I don't know the limitations of your Netgear smart switches, but the last
time I had to deal with unicast packet storms was:

- someone creating an actual loop
- single massive VLAN with dozens of subnets in it that fouled up Spanning
Port (basically, addresses would age-very quickly because the table was so
big, and nothing had been tuned).

If you don't have a sniffer, or a Fluke or any other diagnostic
information, then if you think it could be a loop, disable redundant switch
uplinks, and re-enable them until the problem comes back.

Mike

On Mon, Jul 11, 2016 at 5:34 PM, Gilbert Wilson <gilb...@watchhouse.org>
wrote:

> Last week our network was intermittently brought to it’s knees for short
> periods of time because of what appeared to be unicast packet storms.

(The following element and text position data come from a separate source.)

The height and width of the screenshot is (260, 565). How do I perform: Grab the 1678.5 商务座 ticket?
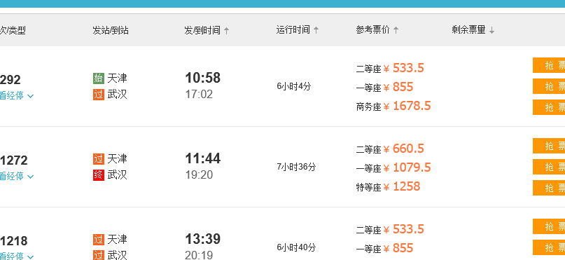tap(549, 107)
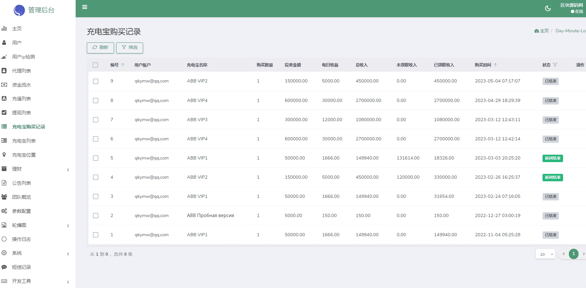Select checkbox for record number 9

[95, 81]
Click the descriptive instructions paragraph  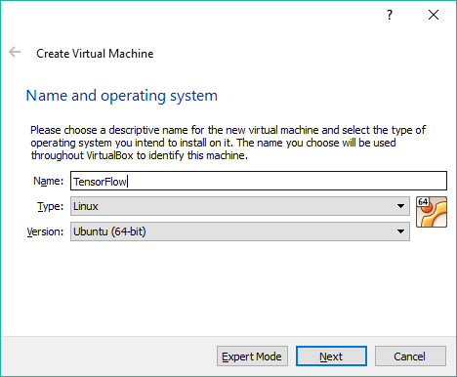coord(228,143)
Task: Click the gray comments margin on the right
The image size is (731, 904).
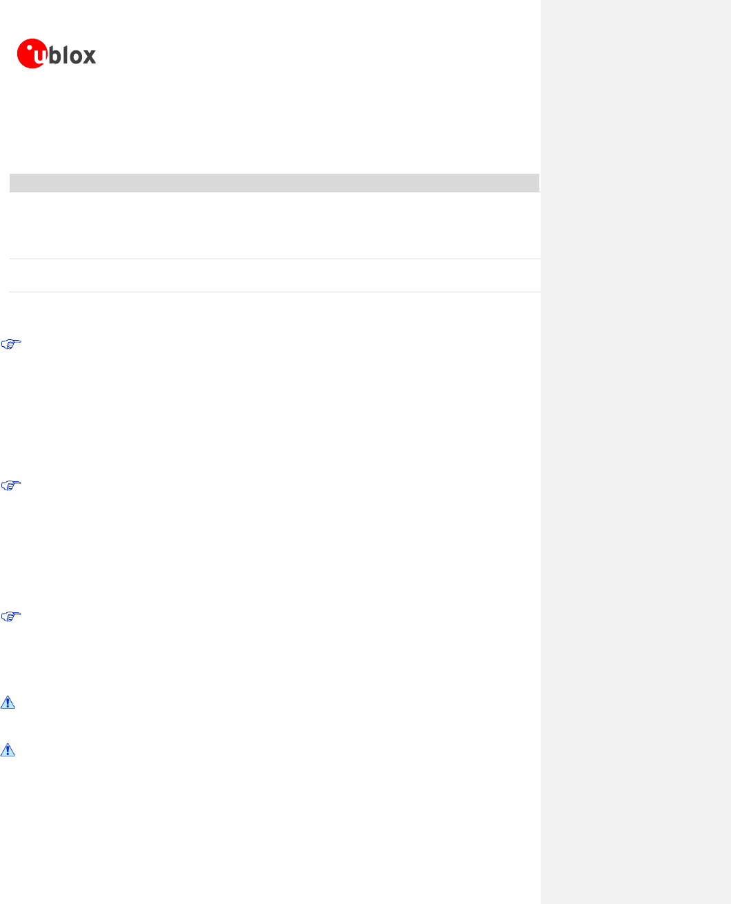Action: (x=635, y=448)
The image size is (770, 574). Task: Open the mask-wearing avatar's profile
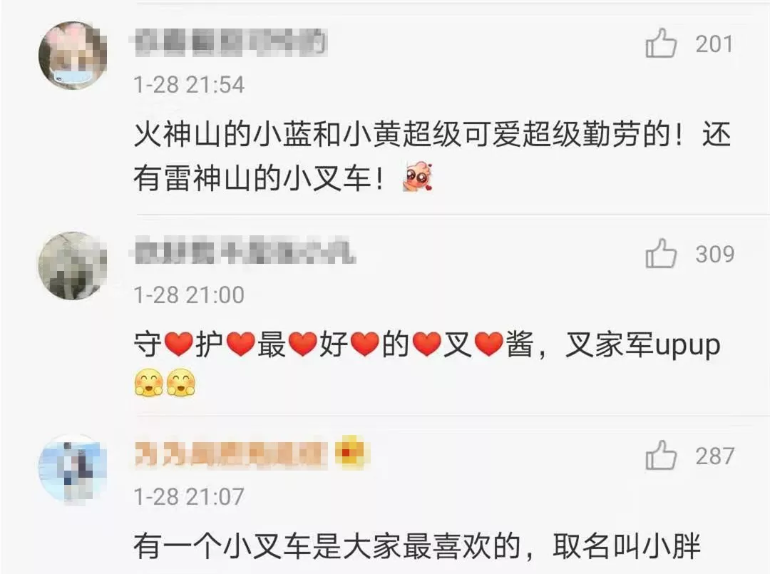tap(73, 55)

What
> we experienced looked almost exactly like this:
>
> https://supportforums.cisco.com/discussion/12395006/packet-storm-c3750x
>
> Another person who saw the same thing pinpointed it to faulty Apple
> Thunderbolt Displays (which we do have plenty of on our network):
>
> https://discussions.apple.com/thread/6443650?start=0&tstart=0
>
> I’ve tried to search for the garbage hardware addresses in our switch
> address tables, but the results come up blank. I don’t know why it comes up
> blank, but assume it has something to do with the nature/character of the
> packet storm to begin with. For instance, I *think* I read somewhere a long
> time ago that Netgear Smart switches will devolve to dumb hubs if they are
> spammed with too many hardware addresses in a short period of time. If
> that’s the case, I could see that contributing to the problem.
>
> Given the limitations of my Netgear Smart Switches what other tools and
> techniques would you use to try to track down the source of this kind of
> traffic? Any pointers are most appreciated!